All this without taking a step onto the beach and without making a single unnecessary remark to his master about how nice it all is. Instead, his experience is felt and expressed in his body.
Scientists are beginning to prove what we’ve known all along; dogs are thinking all the time. They just don’t rattle on about it the way we do.
Shelby, pictured below purposely leaves that spot for me on the couch. She makes it clear that the space is for me. I’m supposed to sit down, journal, and sip my coffee while she chews on her bone. It’s a morning ritual. She makes her idea known through a steady gaze and a mad thumping of her tail as I walk in with my coffee. She’s that first grader patting the lunch seat beside her the moment she spies her bestie. “Sit next to me!”
I take her up on her invitation. A ripple of happiness flows through her body from head to toe. She begins chewing on her bone and I sip my coffee and scribble in my journal.
She communicated her idea to me; I accepted.
All is right with our world. Of course, I can’t read Shelby’s mind, but by paying attention to her behavior and her body language, I get an idea of what’s going on inside her beautiful head.
Dogs are doers and thinkers, living large in their incredibly acute senses. Their ability to smell is 100,000 times more acute than our own. Much of what they think and feel is a mystery to us simply because we don’t have the same sensory input. But, by paying close attention, we can gain insight to what they might be thinking.
Science cautions us to avoid anthropomorphising our dog’s behavior, but that often puts a damper on relating to our dogs. Just as dogs live through their senses, we live through our bodies, our minds, and spoken language. We have no other way to define and order our world than through the way we think and feel as a human.
It follows then, that understanding our dogs relies on seeing them through our human experience. I like to think it’s okay to interpret Shelby’s world through my own human experience, especially if doing so helps me deepen the remarkable bond I share with her.



When I was in my early twenties, I frequently devoured stories in magazines like National Geographic about Jane Goodall and Dian Fosse, living with and observing the Chimpanzees and Gorillas. I mean, they were on the other side of the world, living with animals that we are so attuned to, within their natural habitat.
Then one day I realized that, by going down to the local shelter and adopting a homeless, mixed breed dog, and living with that dog in my habitat, observing and learning from him, and letting him learn from me—what I was doing really wasn’t much different from Goodall and Fosse, except in terms of a different species and habitat.
My adopted dogs over my lifetime (I’m 71 now) have been my best teachers about human nature, dog nature, intelligence, emotions, cognition, play—you name it. And all because of living with this “other species” in my home, rather like a foreign exchange student.
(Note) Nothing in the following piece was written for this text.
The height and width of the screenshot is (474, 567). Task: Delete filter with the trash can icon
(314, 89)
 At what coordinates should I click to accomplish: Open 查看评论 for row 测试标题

It is a gift and an honor, and a sacred responsibility to take in teachers like that. Sure, they’re just” dogs, and sure, we’re “just”humans, but—like the chimps and gorillas, it’s SO much more than that.
“How Does Your Dog’s Mind Work?” Such a great piece to get us thinking and observing our funny little 4-leggers! Thank you very much, Karen Elizabeth!
Dogs aren’t just another domesticated species like cattle or chickens. Genetic evidence suggests they diverged from wolves a fair bit over 15,000 years ago, (likely around 20,000–40,000 years ago), and many researchers now describe their relationship with humans as a long process of co-evolution, which helps explain why dogs are so uniquely attuned to human social cues,but interpreting our gestures, gaze, facial expressions, and behaviour far better than mearly human dominated & domesticated animals.